Available data:
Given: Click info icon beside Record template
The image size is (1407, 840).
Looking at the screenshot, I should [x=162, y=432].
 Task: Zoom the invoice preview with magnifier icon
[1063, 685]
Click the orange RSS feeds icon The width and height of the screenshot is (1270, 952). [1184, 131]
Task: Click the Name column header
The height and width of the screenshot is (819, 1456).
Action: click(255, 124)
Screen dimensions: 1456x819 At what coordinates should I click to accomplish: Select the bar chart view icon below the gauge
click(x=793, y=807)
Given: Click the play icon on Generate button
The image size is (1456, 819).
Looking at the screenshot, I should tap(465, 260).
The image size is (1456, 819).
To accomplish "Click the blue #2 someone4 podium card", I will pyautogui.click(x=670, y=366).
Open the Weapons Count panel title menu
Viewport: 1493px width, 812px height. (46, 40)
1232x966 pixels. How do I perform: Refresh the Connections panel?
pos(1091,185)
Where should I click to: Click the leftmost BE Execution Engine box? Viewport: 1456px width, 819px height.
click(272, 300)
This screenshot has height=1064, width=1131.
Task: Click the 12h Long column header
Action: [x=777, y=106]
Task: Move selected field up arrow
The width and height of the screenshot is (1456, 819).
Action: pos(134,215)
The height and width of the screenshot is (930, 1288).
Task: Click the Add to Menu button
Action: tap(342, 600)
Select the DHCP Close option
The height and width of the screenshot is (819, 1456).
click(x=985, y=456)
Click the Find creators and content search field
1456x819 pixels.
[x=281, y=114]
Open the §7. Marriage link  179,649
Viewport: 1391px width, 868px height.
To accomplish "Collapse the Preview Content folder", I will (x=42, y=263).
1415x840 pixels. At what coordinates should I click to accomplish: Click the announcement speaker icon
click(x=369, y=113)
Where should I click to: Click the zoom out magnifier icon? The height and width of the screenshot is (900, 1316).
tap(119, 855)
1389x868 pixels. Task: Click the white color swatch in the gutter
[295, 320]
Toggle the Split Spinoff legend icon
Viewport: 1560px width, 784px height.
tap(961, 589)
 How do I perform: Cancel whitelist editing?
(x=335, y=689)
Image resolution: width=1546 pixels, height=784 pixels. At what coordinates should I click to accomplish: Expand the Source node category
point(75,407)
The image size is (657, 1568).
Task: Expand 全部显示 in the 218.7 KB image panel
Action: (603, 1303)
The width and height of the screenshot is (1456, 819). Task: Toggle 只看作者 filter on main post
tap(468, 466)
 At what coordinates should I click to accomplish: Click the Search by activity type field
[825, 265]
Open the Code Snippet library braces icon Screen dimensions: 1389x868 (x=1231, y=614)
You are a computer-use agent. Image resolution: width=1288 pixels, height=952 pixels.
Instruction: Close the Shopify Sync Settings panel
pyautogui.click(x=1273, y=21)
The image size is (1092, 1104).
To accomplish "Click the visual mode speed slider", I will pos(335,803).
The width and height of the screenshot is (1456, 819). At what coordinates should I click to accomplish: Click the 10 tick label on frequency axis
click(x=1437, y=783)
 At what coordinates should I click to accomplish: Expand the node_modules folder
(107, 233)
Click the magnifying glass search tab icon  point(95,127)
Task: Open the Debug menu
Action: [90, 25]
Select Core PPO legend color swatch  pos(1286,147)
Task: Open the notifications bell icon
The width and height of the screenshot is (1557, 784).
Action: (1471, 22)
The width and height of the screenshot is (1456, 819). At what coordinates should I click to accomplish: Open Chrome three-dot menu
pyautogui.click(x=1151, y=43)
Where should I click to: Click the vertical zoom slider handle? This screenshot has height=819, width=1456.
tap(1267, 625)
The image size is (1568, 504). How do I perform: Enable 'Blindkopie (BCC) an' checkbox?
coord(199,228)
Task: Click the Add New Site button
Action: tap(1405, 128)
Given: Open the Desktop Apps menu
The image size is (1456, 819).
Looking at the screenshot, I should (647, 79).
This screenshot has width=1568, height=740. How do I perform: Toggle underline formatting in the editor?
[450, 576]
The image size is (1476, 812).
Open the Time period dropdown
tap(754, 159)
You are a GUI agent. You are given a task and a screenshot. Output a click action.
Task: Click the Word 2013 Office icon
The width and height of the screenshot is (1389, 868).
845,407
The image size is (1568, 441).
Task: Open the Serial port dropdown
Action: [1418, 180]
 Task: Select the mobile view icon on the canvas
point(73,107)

Activity: Your task is to copy each line of the listing that holds the word "will".

Worked solution:
To accomplish "Click the blue #2 someone4 podium card", I will pyautogui.click(x=670, y=366).
To accomplish "Collapse the Preview Content folder", I will (x=42, y=263).
To accomplish "Click the visual mode speed slider", I will pos(335,803).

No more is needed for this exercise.